Your answer must be a word-for-word copy of the listing, with all pictures excluded.

(Beginning of INFORMATION)

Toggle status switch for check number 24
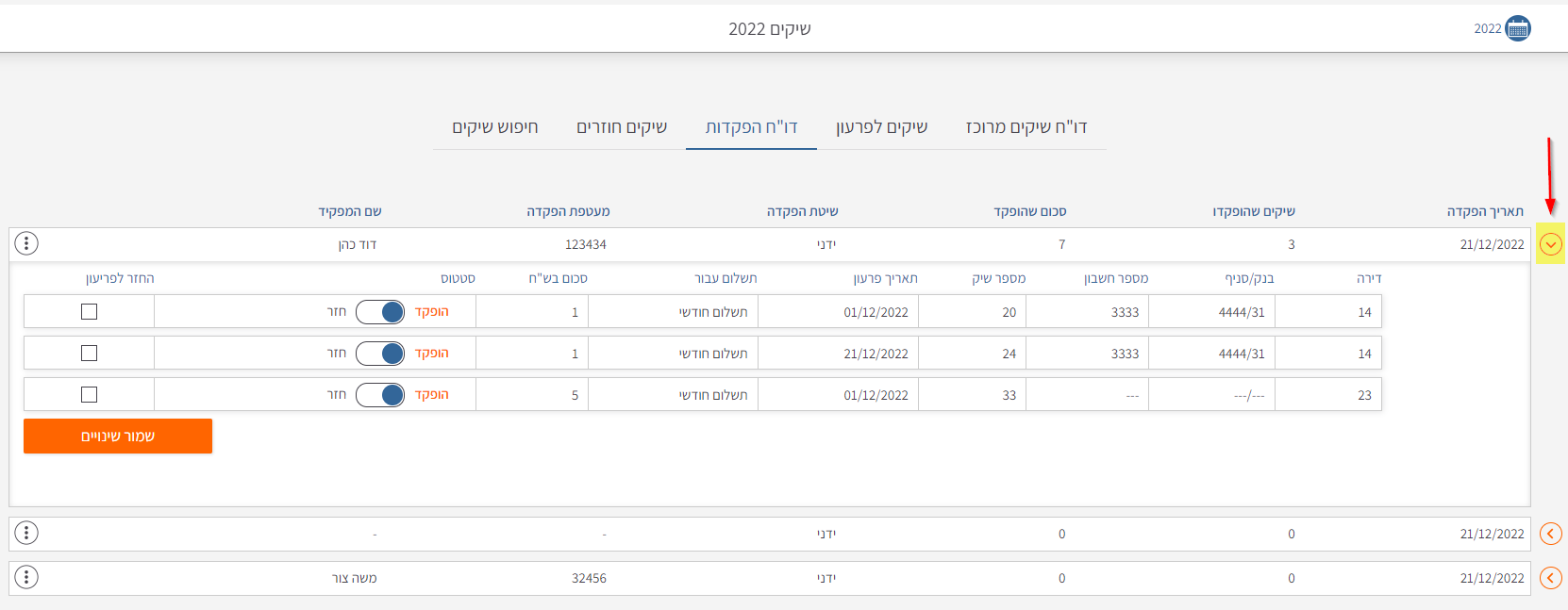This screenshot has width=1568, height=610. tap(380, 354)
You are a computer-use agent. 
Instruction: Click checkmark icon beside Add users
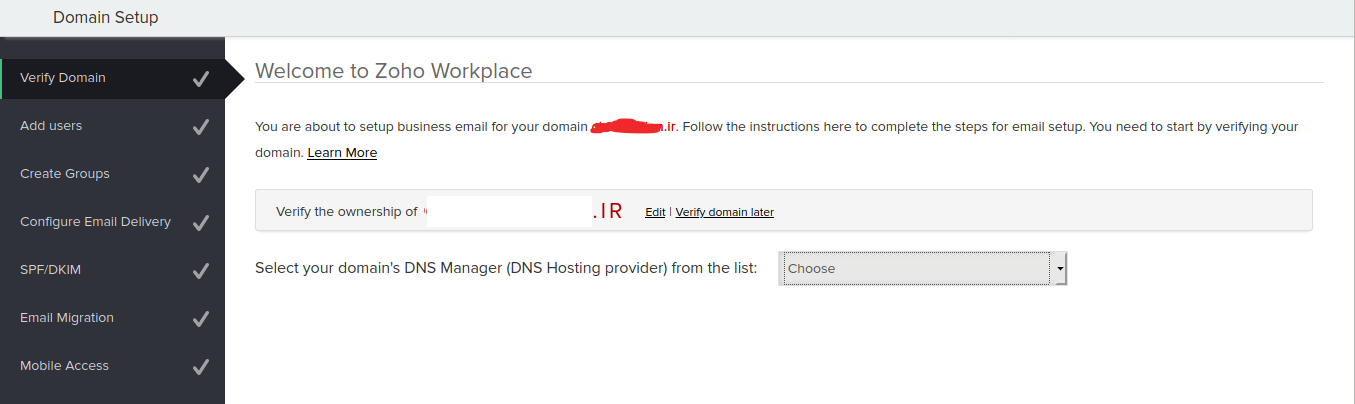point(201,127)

(End of INFORMATION)

(RESPONSE TO THE TASK)
Toggle status switch for check number 24
This screenshot has width=1568, height=610. tap(380, 354)
You are a computer-use agent. 
Instruction: Click checkmark icon beside Add users
point(201,127)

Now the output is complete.